A fine copy of the first book printed in Antarctica. The flyleaf is inscribed "To Mrs. Lysaght from the Editor E.H. Shackleton with best wishes Feb. 1910", and with a postal cover addressed to Mrs. Lysaght in Shackleton's hand neatly tipped in bearing stamps of New Zealand overprinted "King Edward VII Land", one bearing the expeditionary postmark, the other with "British Antarctic Expedition 1907" printed in blue below.(Only consignors listed for that sale are "Franklin H. Kissner" "Teddy Kollek")
Gerald Lysaght was a steelmaker from Scunthorpe who first met Shackleton in 1899 when the latter was an officer on the Union Castle liner Tantallon Castle. He was a signficant sponsor of both the Nimrod and 1907 expeditions [sic].
This work was printed at Cape Royds during the Antarctic winter months of 1908. The wooden boards for binding were taken from the expedition's packing cases and frequently, as here, exhibit stencilling. The method of binding devised by the mechanic Day involved punching holes in the inner margins to be secured by a cord, whilst the leather spine was made from old harness. Neither the 'sewing' nor the 'binding' were practical for reasonable use and have failed to some degree in almost surviving copies.
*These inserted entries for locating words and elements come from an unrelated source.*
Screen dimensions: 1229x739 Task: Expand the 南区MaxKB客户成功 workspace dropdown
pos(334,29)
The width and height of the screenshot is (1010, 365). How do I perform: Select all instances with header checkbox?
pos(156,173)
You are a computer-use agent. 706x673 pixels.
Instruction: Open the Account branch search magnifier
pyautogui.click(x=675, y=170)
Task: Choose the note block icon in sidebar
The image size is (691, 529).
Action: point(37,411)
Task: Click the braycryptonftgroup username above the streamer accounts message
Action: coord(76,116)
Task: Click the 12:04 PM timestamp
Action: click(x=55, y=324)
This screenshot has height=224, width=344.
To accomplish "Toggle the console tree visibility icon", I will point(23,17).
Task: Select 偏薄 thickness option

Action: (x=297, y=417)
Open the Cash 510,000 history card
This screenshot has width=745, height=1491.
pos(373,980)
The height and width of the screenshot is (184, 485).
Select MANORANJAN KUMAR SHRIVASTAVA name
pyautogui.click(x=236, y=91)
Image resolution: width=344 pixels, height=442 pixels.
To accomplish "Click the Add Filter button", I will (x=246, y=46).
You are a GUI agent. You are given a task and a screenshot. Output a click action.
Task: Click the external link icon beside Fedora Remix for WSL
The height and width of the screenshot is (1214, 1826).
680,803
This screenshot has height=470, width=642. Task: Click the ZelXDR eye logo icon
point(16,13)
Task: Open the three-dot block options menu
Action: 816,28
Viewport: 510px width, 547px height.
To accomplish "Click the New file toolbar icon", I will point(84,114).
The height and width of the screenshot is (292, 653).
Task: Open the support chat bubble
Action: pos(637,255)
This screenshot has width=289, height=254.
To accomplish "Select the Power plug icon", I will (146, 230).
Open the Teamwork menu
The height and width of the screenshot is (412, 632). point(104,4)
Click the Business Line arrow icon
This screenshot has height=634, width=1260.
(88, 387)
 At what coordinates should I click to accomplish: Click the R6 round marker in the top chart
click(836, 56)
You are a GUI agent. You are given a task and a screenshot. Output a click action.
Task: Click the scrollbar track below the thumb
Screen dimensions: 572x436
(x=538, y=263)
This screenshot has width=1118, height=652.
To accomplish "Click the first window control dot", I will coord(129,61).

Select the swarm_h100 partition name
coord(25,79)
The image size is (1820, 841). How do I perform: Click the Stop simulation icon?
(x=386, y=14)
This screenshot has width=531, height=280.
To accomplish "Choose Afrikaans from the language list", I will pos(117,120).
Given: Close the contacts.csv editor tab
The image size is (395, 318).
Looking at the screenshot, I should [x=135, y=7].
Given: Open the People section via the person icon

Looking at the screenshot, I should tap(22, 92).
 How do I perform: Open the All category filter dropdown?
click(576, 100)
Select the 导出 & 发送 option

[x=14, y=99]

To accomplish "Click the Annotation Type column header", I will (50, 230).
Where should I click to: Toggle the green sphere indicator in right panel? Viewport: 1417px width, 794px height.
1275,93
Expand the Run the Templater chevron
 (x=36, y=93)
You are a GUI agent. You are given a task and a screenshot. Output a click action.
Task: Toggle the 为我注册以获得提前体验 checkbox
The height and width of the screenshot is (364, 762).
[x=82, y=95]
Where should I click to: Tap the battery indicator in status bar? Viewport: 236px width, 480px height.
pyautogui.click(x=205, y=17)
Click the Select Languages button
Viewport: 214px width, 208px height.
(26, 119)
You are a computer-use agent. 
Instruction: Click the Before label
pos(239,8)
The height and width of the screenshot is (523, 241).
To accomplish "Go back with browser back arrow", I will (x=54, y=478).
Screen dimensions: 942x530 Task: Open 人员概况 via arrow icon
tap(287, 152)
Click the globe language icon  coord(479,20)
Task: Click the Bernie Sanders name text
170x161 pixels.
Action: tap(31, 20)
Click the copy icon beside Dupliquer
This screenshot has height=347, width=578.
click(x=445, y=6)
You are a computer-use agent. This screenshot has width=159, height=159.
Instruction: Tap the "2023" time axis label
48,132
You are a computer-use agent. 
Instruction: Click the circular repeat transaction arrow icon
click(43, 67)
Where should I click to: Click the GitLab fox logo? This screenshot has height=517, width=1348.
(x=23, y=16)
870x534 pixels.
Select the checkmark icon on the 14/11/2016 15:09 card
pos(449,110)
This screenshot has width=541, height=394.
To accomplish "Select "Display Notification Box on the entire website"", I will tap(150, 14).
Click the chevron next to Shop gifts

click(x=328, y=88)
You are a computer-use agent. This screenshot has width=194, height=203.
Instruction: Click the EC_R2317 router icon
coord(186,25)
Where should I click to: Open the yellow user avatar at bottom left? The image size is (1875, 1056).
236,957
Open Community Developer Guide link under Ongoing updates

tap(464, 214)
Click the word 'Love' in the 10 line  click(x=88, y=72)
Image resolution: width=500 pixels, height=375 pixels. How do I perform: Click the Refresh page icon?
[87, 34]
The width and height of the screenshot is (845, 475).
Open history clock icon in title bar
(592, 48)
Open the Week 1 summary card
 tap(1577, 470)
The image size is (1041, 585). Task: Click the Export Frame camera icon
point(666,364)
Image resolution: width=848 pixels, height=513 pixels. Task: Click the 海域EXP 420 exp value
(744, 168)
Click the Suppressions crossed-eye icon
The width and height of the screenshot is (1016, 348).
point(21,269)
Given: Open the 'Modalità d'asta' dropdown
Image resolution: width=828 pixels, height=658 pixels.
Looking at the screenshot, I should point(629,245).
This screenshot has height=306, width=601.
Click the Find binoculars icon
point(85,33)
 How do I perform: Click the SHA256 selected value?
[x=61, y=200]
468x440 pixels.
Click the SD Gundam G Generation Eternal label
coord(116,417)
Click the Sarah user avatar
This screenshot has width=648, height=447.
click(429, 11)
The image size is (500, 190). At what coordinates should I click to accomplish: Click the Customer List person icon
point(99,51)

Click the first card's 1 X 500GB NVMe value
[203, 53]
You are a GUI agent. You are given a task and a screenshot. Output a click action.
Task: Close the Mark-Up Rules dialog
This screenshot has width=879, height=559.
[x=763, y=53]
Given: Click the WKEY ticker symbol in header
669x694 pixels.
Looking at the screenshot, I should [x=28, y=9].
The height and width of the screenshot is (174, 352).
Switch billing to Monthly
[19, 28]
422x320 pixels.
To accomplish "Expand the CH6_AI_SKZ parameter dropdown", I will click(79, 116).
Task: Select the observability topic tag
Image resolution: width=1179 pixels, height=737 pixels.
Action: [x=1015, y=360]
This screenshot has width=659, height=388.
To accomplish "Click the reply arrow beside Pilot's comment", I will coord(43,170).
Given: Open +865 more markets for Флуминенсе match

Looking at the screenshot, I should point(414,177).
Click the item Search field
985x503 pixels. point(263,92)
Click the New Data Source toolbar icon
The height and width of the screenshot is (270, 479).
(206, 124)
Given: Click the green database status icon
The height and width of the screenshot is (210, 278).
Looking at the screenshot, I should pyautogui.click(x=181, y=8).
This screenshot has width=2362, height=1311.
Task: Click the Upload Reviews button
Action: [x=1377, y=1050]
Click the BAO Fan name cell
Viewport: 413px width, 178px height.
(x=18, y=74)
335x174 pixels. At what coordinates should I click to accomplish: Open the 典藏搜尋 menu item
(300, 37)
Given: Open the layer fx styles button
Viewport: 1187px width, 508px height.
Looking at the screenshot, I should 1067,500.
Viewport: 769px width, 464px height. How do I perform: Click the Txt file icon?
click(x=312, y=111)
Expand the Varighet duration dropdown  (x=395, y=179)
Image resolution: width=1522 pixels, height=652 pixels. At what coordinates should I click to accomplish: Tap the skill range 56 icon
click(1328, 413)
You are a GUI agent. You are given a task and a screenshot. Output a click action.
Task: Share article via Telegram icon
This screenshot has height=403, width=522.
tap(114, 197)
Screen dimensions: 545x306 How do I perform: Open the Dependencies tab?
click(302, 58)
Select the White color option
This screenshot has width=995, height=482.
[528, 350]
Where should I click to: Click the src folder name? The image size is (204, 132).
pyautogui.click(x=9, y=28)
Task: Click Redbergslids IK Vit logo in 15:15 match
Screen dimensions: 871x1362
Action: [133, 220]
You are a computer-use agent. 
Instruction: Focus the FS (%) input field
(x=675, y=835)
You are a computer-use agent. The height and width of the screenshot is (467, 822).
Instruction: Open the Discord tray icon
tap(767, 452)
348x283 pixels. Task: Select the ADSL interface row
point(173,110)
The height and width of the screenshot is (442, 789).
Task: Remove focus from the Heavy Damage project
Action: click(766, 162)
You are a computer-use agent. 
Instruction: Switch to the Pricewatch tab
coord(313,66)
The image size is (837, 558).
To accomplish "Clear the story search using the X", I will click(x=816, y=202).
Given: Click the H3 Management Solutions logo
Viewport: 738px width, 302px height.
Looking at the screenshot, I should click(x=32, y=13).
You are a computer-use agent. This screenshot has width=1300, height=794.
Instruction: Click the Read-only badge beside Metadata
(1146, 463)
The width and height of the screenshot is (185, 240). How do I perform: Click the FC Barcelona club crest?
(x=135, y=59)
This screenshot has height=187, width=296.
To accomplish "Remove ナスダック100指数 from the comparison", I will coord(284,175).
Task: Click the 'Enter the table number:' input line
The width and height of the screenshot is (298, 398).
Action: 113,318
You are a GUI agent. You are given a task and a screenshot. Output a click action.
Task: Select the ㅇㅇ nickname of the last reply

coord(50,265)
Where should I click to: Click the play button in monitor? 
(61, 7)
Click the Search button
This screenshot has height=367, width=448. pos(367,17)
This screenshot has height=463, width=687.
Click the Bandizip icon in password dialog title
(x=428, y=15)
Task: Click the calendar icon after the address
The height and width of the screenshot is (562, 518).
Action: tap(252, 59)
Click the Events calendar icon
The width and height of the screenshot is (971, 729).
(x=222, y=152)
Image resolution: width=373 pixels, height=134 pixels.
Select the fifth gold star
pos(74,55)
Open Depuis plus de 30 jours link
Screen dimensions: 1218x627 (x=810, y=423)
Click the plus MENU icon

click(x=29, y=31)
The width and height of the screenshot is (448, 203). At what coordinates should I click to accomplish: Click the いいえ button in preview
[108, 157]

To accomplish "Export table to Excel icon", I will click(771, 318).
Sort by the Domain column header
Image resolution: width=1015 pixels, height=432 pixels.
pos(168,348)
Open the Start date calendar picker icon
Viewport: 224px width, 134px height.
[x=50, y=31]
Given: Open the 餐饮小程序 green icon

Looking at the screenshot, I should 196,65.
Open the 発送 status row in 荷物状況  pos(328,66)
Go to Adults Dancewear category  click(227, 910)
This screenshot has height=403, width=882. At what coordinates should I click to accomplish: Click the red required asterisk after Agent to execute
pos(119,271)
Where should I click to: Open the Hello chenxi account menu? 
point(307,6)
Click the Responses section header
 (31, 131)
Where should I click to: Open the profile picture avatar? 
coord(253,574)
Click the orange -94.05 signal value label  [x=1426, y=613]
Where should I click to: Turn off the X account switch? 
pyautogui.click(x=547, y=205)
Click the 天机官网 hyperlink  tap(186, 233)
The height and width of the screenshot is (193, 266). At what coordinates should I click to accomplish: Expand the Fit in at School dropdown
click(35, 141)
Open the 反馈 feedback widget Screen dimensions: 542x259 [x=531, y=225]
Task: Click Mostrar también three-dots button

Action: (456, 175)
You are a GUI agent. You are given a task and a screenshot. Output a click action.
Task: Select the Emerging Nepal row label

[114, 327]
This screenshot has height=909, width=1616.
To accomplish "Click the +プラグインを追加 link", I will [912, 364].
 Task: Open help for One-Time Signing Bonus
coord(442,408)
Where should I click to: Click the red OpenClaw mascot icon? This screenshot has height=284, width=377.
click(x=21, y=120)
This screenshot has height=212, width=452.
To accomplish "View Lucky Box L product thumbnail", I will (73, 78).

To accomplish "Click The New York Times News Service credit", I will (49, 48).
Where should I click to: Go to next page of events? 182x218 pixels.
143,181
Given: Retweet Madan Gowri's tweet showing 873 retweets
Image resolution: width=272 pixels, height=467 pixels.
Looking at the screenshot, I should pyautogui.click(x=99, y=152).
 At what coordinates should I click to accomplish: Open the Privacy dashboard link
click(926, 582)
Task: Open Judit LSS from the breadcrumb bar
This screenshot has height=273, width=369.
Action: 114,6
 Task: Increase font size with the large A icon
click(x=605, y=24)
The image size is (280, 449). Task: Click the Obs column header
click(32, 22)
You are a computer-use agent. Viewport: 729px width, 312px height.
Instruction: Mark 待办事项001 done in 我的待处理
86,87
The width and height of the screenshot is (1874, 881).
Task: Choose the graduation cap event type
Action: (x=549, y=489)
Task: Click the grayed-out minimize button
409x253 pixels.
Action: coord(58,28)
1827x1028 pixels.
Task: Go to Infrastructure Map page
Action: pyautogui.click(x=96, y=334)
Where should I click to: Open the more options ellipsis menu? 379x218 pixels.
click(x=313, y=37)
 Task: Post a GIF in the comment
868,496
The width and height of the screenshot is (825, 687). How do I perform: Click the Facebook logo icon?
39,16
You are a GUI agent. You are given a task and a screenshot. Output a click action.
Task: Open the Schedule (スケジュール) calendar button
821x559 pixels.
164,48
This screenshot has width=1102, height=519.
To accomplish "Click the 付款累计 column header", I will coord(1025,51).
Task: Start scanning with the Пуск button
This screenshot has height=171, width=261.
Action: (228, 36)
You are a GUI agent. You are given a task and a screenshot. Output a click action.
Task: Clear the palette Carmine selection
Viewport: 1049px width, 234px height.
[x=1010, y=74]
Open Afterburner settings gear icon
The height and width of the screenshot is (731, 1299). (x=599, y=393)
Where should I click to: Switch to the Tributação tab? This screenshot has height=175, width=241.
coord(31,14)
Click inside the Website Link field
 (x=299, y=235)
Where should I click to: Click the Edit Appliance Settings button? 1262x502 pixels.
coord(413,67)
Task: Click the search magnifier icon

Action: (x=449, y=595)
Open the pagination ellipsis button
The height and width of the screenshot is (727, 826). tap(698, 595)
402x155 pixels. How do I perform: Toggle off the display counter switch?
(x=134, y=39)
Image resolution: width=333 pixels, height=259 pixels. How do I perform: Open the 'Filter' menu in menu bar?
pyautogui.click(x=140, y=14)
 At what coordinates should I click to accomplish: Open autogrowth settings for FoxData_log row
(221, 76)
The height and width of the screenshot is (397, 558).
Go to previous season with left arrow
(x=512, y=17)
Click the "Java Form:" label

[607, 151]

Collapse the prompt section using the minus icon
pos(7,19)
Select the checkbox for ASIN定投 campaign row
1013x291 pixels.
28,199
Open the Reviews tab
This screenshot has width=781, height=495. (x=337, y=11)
This copy is in an unusually fine state the only defect mentionable being a few leaves slightly strained at the cords. The boards are in remarkably fresh condition. £10,000-12,000
The first book printed in Antarctica.Estimate: £8,000-10,000
This copy bears the inscription: "To my grandson Nicholas J. Fright on his 21st. Birthday 31 December 1970. To keep in memory of his great-uncle Frank Wild, who made this book in the Antarctic. With best wishes, Laurence C. Wild." Laurence C. Wild was a brother of Frank Wild.
This work was printed at Cape Royds during the Antarctic winter months of April-July 1908. The wooden boards used for binding were taken from the expedition's packing cases and frequently exhibit stencilling, as here: BRITISH ANT / SHIP NIM / LYTT on the inside of the upper board. The method of binding devised by the mechanic day involved punching holes in the inner margins to be secured by a cord, while the spine was made from harness leather. Neither the 'sewing' nor the 'binding' was practical for reasonable use and have failed to some degree in almost all surviving copies.